# [DIRECTIONS FOR THIS TASK]
Copy the items verbatim, starting with the line containing "Describe the element at coordinates (59, 18)" and continuing through the line containing "(714, 402).".
____________________
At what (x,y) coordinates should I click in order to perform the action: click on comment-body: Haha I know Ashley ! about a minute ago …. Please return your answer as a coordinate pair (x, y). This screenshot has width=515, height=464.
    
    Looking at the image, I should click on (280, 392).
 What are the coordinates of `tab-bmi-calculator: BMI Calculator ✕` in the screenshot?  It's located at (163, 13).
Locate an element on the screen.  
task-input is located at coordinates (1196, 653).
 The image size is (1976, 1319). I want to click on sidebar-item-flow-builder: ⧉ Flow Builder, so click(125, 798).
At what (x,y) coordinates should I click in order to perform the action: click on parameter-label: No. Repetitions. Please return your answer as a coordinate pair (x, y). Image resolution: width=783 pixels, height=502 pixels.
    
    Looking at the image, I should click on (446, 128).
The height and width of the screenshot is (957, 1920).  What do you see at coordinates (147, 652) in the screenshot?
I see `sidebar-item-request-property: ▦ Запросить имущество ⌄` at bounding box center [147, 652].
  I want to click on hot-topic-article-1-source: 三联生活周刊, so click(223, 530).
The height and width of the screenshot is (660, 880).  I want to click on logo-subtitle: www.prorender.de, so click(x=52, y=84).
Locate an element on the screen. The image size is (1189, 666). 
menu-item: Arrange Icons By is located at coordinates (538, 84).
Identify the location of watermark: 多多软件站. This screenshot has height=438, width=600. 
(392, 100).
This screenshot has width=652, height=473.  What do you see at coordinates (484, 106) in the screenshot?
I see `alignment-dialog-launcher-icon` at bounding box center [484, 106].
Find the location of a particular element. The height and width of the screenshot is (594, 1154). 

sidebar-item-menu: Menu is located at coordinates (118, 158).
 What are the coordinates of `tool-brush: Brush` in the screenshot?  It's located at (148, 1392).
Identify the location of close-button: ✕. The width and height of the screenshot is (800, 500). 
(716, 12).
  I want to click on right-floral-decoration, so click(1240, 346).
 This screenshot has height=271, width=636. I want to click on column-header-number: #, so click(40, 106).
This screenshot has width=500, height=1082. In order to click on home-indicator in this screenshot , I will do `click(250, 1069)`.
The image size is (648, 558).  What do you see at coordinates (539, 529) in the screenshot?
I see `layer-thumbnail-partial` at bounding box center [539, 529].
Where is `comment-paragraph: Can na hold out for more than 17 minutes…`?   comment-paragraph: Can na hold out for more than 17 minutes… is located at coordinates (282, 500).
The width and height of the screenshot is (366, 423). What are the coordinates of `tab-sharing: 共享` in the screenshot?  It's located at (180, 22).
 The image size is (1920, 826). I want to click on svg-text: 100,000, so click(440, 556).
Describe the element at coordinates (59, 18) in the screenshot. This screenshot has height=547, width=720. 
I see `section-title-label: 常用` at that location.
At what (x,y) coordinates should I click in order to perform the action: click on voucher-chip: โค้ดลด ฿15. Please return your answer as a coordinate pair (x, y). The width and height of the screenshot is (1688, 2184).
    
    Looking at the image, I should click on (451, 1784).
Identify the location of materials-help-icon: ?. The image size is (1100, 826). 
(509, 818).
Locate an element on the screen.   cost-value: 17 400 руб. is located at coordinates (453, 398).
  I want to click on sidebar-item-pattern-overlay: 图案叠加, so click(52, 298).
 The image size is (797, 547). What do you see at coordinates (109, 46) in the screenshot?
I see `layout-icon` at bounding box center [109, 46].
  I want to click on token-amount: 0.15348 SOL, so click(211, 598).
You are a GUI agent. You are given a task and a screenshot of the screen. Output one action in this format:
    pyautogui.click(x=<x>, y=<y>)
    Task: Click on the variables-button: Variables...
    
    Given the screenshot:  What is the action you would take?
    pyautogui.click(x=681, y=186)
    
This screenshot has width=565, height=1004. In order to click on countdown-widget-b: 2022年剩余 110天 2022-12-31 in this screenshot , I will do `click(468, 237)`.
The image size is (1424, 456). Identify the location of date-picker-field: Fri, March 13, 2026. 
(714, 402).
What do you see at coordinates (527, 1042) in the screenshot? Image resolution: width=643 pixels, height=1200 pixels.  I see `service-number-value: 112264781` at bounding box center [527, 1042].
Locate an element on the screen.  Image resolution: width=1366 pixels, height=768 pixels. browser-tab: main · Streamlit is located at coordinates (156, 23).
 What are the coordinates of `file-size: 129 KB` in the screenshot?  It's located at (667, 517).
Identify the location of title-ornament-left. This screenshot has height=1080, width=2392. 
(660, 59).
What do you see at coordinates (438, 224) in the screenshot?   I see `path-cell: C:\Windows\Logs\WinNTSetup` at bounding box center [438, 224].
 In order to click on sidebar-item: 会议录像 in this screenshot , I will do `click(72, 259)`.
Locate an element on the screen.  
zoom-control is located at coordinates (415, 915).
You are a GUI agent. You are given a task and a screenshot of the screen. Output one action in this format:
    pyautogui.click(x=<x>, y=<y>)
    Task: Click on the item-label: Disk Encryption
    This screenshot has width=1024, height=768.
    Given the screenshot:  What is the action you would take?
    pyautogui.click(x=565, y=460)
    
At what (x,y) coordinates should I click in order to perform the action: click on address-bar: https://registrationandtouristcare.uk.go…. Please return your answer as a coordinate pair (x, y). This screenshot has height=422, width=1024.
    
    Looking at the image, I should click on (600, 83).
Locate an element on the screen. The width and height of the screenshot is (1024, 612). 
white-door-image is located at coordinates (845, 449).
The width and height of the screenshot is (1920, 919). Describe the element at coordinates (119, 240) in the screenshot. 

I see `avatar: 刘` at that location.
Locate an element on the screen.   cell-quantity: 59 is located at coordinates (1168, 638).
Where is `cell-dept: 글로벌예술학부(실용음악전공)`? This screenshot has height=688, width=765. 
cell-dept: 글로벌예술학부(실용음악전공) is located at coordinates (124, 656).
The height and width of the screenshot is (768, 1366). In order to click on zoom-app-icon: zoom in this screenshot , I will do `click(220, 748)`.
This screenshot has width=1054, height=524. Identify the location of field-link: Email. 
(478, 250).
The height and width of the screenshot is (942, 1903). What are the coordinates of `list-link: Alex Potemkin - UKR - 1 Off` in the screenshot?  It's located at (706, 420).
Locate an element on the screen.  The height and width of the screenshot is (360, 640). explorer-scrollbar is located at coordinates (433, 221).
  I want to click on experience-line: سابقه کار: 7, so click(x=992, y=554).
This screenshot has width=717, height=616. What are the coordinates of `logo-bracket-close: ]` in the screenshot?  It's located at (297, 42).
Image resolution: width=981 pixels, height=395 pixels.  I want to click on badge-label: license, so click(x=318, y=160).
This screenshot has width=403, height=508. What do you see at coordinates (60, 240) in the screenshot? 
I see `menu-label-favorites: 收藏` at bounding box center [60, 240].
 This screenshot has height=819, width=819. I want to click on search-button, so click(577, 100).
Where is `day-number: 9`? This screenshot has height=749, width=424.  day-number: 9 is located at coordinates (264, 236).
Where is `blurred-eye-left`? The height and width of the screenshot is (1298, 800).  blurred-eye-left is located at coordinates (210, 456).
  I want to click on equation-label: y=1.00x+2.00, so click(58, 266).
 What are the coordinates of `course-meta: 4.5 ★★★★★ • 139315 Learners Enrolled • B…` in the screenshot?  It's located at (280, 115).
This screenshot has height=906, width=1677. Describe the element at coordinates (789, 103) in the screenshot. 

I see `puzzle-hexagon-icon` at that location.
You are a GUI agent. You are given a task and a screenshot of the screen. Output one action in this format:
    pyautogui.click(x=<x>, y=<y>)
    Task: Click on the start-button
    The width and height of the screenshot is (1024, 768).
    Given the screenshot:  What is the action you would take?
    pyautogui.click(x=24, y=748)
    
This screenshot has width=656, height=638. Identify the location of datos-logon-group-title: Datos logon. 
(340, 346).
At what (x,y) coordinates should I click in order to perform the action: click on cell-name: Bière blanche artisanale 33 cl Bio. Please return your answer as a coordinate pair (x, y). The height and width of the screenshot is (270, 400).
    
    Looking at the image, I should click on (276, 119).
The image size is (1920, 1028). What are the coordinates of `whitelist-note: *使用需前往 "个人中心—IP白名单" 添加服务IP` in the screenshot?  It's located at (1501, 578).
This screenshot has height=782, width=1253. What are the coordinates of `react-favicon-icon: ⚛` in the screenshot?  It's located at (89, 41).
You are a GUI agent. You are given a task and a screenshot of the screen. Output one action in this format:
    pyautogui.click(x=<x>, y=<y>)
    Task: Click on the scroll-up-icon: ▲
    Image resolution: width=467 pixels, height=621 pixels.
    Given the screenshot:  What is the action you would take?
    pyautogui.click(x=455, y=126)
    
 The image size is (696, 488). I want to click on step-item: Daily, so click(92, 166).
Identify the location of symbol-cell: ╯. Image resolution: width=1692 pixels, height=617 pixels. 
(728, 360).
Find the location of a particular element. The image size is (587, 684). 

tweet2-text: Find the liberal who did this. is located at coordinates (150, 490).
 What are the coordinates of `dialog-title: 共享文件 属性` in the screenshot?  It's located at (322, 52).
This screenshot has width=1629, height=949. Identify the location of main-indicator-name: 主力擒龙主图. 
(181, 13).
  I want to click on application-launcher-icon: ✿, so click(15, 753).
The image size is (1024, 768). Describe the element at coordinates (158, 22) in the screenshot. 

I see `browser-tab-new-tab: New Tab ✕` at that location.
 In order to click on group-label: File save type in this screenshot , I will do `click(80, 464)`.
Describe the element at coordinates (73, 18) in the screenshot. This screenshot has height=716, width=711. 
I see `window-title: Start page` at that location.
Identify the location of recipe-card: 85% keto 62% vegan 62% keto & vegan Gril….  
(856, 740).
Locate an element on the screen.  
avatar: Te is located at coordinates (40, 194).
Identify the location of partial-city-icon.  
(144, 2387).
____________________
# [RESPONSE TO THE EXERCISE]
Describe the element at coordinates (59, 18) in the screenshot. This screenshot has height=547, width=720. 
I see `section-title-label: 常用` at that location.
At what (x,y) coordinates should I click in order to perform the action: click on voucher-chip: โค้ดลด ฿15. Please return your answer as a coordinate pair (x, y). The width and height of the screenshot is (1688, 2184).
    
    Looking at the image, I should click on (451, 1784).
Identify the location of materials-help-icon: ?. The image size is (1100, 826). 
(509, 818).
Locate an element on the screen.   cost-value: 17 400 руб. is located at coordinates (453, 398).
  I want to click on sidebar-item-pattern-overlay: 图案叠加, so click(52, 298).
 The image size is (797, 547). What do you see at coordinates (109, 46) in the screenshot?
I see `layout-icon` at bounding box center [109, 46].
  I want to click on token-amount: 0.15348 SOL, so click(211, 598).
You are a GUI agent. You are given a task and a screenshot of the screen. Output one action in this format:
    pyautogui.click(x=<x>, y=<y>)
    Task: Click on the variables-button: Variables...
    
    Given the screenshot:  What is the action you would take?
    pyautogui.click(x=681, y=186)
    
This screenshot has width=565, height=1004. In order to click on countdown-widget-b: 2022年剩余 110天 2022-12-31 in this screenshot , I will do `click(468, 237)`.
The image size is (1424, 456). Identify the location of date-picker-field: Fri, March 13, 2026. 
(714, 402).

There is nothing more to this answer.